_Extract to read_:
☆ ☆ ☆ ☆ ☆

UC Davis researchers continue forging new ground to transform health care delivery.

Joy Melinkow, UC Davis

Health care reform is now on the top of the national agenda, but at UC Davis Health System, researchers have been contributing provocative and impactful work to improve health care in America for nearly two decades.

As the nation struggles to keep health care costs down and as policymakers, insurance companies and health care providers grapple with the new Affordable Care Act, UC Davis researchers continue forging new ground to transform health care delivery. An examination of wage disparities among physician specialties, the role of nurses in health care reform efforts, cost-effectiveness of cancer screenings and creation of better health care quality measures are among the ongoing projects.

UC Davis faculty, for example, are charting the future of health care for women and the field of nursing, through their work with the influential Institute of Medicine.

Likewise, members of the UC Davis Center for Healthcare Policy and Research (CHPR) are bringing their groundbreaking work and expertise to bear on efforts to improve health care access, delivery, cost-effectiveness and outcomes.

“The mission of our center is to enhance research and education around quality and outcomes of health care,” says Joy Melnikow, director of CHPR and a UC Davis professor of family and community medicine. “There is no question that the center is contributing to and informing national health care reform.”

☆ ☆ ☆ ☆ ☆

_Supplied data_:

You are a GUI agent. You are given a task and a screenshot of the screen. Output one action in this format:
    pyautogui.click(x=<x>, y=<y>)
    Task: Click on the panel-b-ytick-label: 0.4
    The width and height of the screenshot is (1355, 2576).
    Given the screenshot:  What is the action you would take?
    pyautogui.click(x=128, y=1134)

☆ ☆ ☆ ☆ ☆

_What to do_:
1. Answer these about the text on UC Davis health care research:
(a) For about how long have UC Davis Health System researchers been contributing work to improve health care in America?
(b) Through their work with which group are UC Davis faculty charting the future of health care for women and the field of nursing?
(c) What does the center's director say is the mission of CHPR?
2. Extend the text on UC Davis health care research, picking up after its last sentence.

_List of answers_:
1.
(a) Nearly two decades.
(b) The Institute of Medicine.
(c) To enhance research and education around quality and outcomes of health care.

2.
The center’s charge has been to help lead work in comparative effectiveness research, which involves the direct comparison of existing health-care interventions to determine which treatments work best, for whom, and under what circumstances.

President Obama has said that evidence-based medicine is key to making sure Americans get the best care while keeping the cost of care affordable. That includes standardizing care, based on the results of comparative effectiveness research.

Comparative effectiveness research is now a focus in the national debate, but CHPR members have been doing this type of work since 1994.

“The findings of this kind of research are the building blocks for decision-making to develop reforms that will lead us to health care that has increased benefits, reduced harms and controlled costs,” Melnikow says. “The core of our mission advances the information needs for health-care reform.”